I have been tremendously, exceedingly fortunate and privileged to buy land. I wish everyone were so fortunate. I worked very hard for it. Other members of my family have also, and as much as I dread it, eventually I may inherit a second home that has been in my family for generations and was paid for by decades of backbreaking labor by my ancestors. When that day comes, I may rent one of these properties until my son is old enough to live there with his family. That's the entirety of my retirement and investment strategy. My savings will simply not be enough on their own.

And your scheme suggests instead that I should be forced to sell to someone who may well fail to pay for it. No thanks. That's a nonstarter, and it's a nonstarter for everyone whose story even remotely resembles mine. In my part of the world, that's the story of every house in the county. Your scheme doesn't work for the simple reason that people here would sooner overthrow the government than let it stand.

I will never deed these properties away. They are paid for with my family's blood. If you want to take the land from me or anyone similarly situated, you're going to have to do it with guns.

That's an attitude that can only exist for small landowners. Maybe we should try a scheme that doesn't put them on the same footing with institutional investors. I really don't like being on the same side of an issue as an investment bank. --but I like it a lot more than your plan to set the middle class back a hundred years.

Either way I think we're done here. Take it easy.

[–] Rivalarrival@lemmy.today 1 points 6 months ago* (last edited 6 months ago)

And you're now suggesting that instead of renting, property owners should hold the notes on subprime mortgages?

By and large, renters already have subprime credit. Landlords are already taking the risk on renters who would be subprime borrowers. That's how they are making their money: exploiting people who don't have the savings or income to qualify for lending.

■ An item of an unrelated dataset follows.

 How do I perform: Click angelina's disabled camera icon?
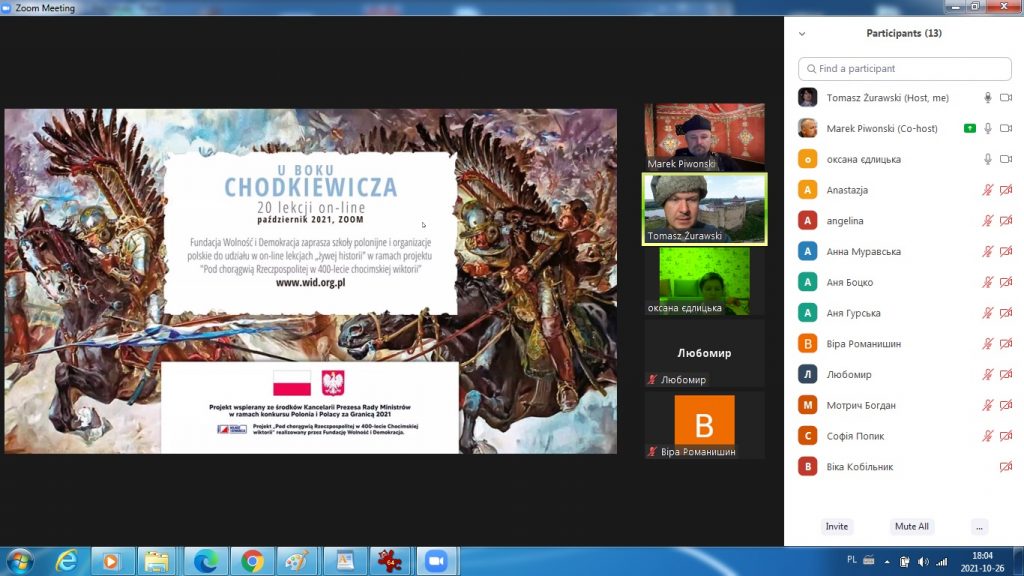click(1006, 221)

Landlords aren't taking on any additional risk by lending to them vs renting to them. They are actually reducing their risk, as the same person as a buyer has more to lose than they would as a renter. Further, a stable mortgage payment becomes more affordable over time, as the borrower's income increases.

and that's assuming the seller doesn't also lose the house at foreclosure, since a foreclosure is a public sale.

That's the stupidest thing you've said. Yes, it's a public sale, and the beneficiary of that sale is the lender. The first bid at a foreclosure sale is always the lender, who bids what they are owed, including the foreclosure costs.

The only way the seller loses the house is if someone over bids them (or they are too stupid to bid the full amount they are owed) But if they are overbid, they receive the proceeds from the sale, and are made whole.

You don't get to talk about damage to the property: landlords have the same risk. The cost and process of a foreclosure is similar to that of an eviction, and the higher interest rate the buyer is paying more than covers it. Further, you're ignoring mortgage insurance that buyers would have to pay for as well.

And the owner-occupier thing? You know people can lie about their residency and building occupancy, right

Sure. That would be tax fraud. Property taxes are public records. Anyone can look up who was claiming what. Including the actual occupant of the property you say you live in, or the neighbor you pissed off. And when they look it up, you're on the hook for all the credits you claimed.

I'd sooner let it sit empty.

That attitude is a problem. You are contributing to the problem. You should be financially discouraged from this problematic course of action.

, it destroys class solidarity thay would otherwise exist between small landowners and renters.

There is no class solidarity between renters and landowners, nor should there be. The relationship of landowner to renter is the same as the relationship between tick and dog, fly and horse, mosquito and human.

Much like "impoverished child" or "battered spouse", "renter" is a class that should not exist, and for much the same reason.

Solidarity between the people you describe is best achieved by converting the renters into landowners.